▸ Required work: Output every line of the listing as it stands.

▸ Given records:

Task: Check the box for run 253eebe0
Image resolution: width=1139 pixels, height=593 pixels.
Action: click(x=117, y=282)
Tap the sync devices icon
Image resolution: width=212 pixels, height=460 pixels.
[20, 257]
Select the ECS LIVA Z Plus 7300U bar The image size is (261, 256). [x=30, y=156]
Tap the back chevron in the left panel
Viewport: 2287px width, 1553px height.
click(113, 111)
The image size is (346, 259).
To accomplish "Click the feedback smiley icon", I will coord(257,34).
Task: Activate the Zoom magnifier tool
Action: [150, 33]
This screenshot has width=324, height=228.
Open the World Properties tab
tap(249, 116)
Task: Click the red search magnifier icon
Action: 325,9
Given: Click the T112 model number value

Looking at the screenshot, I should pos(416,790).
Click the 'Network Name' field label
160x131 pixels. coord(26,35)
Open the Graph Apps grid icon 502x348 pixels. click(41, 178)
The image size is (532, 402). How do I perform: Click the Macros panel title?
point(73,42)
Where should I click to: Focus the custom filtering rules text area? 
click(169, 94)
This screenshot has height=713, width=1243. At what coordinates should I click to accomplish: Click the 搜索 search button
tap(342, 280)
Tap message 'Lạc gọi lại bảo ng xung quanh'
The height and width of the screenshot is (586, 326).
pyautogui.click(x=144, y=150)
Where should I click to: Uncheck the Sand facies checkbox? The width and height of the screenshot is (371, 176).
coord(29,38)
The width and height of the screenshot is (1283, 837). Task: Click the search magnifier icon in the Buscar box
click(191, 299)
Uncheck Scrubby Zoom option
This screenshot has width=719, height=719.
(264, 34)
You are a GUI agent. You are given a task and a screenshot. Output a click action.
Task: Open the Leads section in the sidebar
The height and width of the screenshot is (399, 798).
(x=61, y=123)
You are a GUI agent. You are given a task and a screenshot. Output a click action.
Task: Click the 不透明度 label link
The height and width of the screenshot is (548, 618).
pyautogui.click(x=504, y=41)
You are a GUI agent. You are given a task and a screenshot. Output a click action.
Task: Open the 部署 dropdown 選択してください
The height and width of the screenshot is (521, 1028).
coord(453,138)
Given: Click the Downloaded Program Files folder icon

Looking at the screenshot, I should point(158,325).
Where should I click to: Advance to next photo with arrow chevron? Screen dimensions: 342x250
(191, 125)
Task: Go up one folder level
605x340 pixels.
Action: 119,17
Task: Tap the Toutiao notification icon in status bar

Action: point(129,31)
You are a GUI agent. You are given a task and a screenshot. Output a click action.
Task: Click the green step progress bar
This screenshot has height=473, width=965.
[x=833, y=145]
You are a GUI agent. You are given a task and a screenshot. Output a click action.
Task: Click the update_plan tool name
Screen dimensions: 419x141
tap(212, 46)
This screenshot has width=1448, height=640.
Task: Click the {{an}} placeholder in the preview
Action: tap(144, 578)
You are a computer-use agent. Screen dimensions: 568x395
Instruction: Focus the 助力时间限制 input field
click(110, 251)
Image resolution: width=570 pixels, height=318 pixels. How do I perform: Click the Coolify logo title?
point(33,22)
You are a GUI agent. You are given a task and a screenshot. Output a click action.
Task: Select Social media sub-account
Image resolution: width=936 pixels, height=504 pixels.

▸ Written solution:
Task: Check the box for run 253eebe0
Image resolution: width=1139 pixels, height=593 pixels.
Action: click(x=117, y=282)
Tap the sync devices icon
Image resolution: width=212 pixels, height=460 pixels.
[20, 257]
Select the ECS LIVA Z Plus 7300U bar The image size is (261, 256). [x=30, y=156]
Tap the back chevron in the left panel
Viewport: 2287px width, 1553px height.
click(113, 111)
The image size is (346, 259).
To accomplish "Click the feedback smiley icon", I will coord(257,34).
Task: Activate the Zoom magnifier tool
Action: [150, 33]
This screenshot has width=324, height=228.
Open the World Properties tab
tap(249, 116)
Task: Click the red search magnifier icon
Action: 325,9
Given: Click the T112 model number value

Looking at the screenshot, I should pos(416,790).
Click the 'Network Name' field label
160x131 pixels. coord(26,35)
Open the Graph Apps grid icon 502x348 pixels. click(41, 178)
The image size is (532, 402). How do I perform: Click the Macros panel title?
point(73,42)
Where should I click to: Focus the custom filtering rules text area? 
click(169, 94)
This screenshot has height=713, width=1243. At what coordinates should I click to accomplish: Click the 搜索 search button
tap(342, 280)
Tap message 'Lạc gọi lại bảo ng xung quanh'
The height and width of the screenshot is (586, 326).
pyautogui.click(x=144, y=150)
Where should I click to: Uncheck the Sand facies checkbox? The width and height of the screenshot is (371, 176).
coord(29,38)
The width and height of the screenshot is (1283, 837). Task: Click the search magnifier icon in the Buscar box
click(191, 299)
Uncheck Scrubby Zoom option
This screenshot has width=719, height=719.
(264, 34)
You are a GUI agent. You are given a task and a screenshot. Output a click action.
Task: Open the Leads section in the sidebar
The height and width of the screenshot is (399, 798).
(x=61, y=123)
You are a GUI agent. You are given a task and a screenshot. Output a click action.
Task: Click the 不透明度 label link
The height and width of the screenshot is (548, 618).
pyautogui.click(x=504, y=41)
You are a GUI agent. You are given a task and a screenshot. Output a click action.
Task: Open the 部署 dropdown 選択してください
The height and width of the screenshot is (521, 1028).
coord(453,138)
Given: Click the Downloaded Program Files folder icon

Looking at the screenshot, I should point(158,325).
Where should I click to: Advance to next photo with arrow chevron? Screen dimensions: 342x250
(191, 125)
Task: Go up one folder level
605x340 pixels.
Action: 119,17
Task: Tap the Toutiao notification icon in status bar

Action: point(129,31)
You are a GUI agent. You are given a task and a screenshot. Output a click action.
Task: Click the green step progress bar
This screenshot has height=473, width=965.
[x=833, y=145]
You are a GUI agent. You are given a task and a screenshot. Output a click action.
Task: Click the update_plan tool name
Screen dimensions: 419x141
tap(212, 46)
This screenshot has width=1448, height=640.
Task: Click the {{an}} placeholder in the preview
Action: tap(144, 578)
You are a computer-use agent. Screen dimensions: 568x395
Instruction: Focus the 助力时间限制 input field
click(110, 251)
Image resolution: width=570 pixels, height=318 pixels. How do I perform: Click the Coolify logo title?
point(33,22)
You are a GUI agent. You are given a task and a screenshot. Output a click action.
Task: Select Social media sub-account
Image resolution: width=936 pixels, height=504 pixels.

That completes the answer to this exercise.